| INSTRUÇÃO DE TRABALHO 1 |
No texto de estudo, resuma o parágrafo que começa por "Lurdes Silva vem de Estarreja" em forma de lista e mantenha os factos principais.
| INSTRUÇÃO DE TRABALHO 2 |
Responda a estas perguntas com base no texto de estudo:
(a) De onde são arremessadas as cavacas?
(b) Que bebida se tornou a "bebida oficial" das festas de São Gonçalinho?
(c) Quantos quilos tinha o saco que cada um de Joana e Miguel Oliveira carregava?
| INSTRUÇÃO DE TRABALHO 3 |
Transcreva sem alterações o trecho do texto de estudo que começa em "Além das famosas" e vai até "tradicional de Aveiro.".

| TEXTO DE ESTUDO |
---------------

A festividade é célebre pelo arremesso de cavacas do cimo da capela do bairro, arremessadas por muitos devotos em pagamento de promessas ao santo, agradecendo o seu poder de cura de doenças ósseas e a sua capacidade de resolver problemas conjugais e amorosos.
Além das famosas cavacas, o licor de Alguidar também já se transformou na “bebida oficial” das festas de São Gonçalinho. Para quem está mais próximo do santo, quem o venera, ou melhor, quem faz o licor em casa, é um sabor que remonta ao passado, mas que se revela uma agradável novidade para quem o prova pela primeira vez, mais de 100 anos após a sua criação, tornando-se, hoje, um sabor tão tradicional de Aveiro.
Lurdes Silva vem de Estarreja todos os anos para cumprir a promessa. “É o meu protetor. Tive um problema nos ossos e ele tem-me ajudado”, contou à Agência de Informação Norte. A juntar a tudo isto, revela que gosta do ambiente vivido no bairro. “É uma festa muito familiar, as pessoas estão muito felizes, a capela é linda”, lamentando que o tempo “não está a ajudar”.
“Esta festa não se explica. Sente-se”
Joana e Miguel Oliveira vieram cumprir a promessa. Tocaram o sino antes de lançar as cavacas. Cada um carregava um saco de cinco quilos. “Esta festa não se explica. Sente-se”, refere Joana enquanto lançava o doce tradicional e de textura rija. “Tínhamos que vir hoje, precisamente no dia consagrado a São Gonçalo (10 de janeiro). Promessas são promessas”, refere Miguel.

---------------

| DADOS FORNECIDOS |
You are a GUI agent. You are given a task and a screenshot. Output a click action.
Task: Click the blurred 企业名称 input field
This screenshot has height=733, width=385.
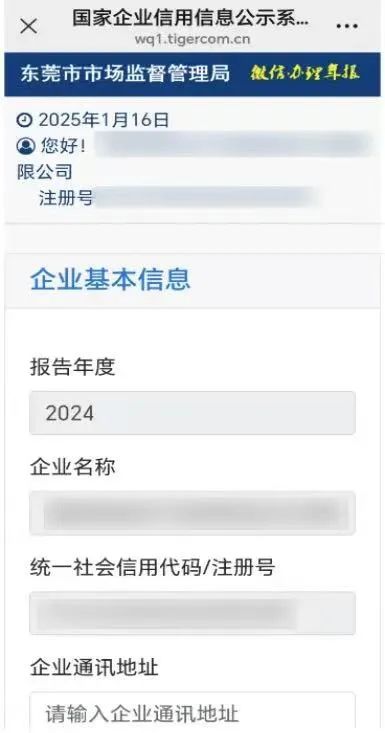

---------------

| RESULTADO 1 |
- Lurdes Silva vem de Estarreja todos os anos para cumprir a promessa.
- Considera o santo o seu protetor, porque teve um problema nos ossos e ele tem-na ajudado.
- Gosta do ambiente do bairro: uma festa muito familiar, com pessoas muito felizes e uma capela linda.
- Lamenta que o tempo não esteja a ajudar.

| RESULTADO 2 |
(a) Do cimo da capela do bairro.
(b) O licor de Alguidar.
(c) Cinco quilos.

| RESULTADO 3 |
Além das famosas cavacas, o licor de Alguidar também já se transformou na “bebida oficial” das festas de São Gonçalinho. Para quem está mais próximo do santo, quem o venera, ou melhor, quem faz o licor em casa, é um sabor que remonta ao passado, mas que se revela uma agradável novidade para quem o prova pela primeira vez, mais de 100 anos após a sua criação, tornando-se, hoje, um sabor tão tradicional de Aveiro.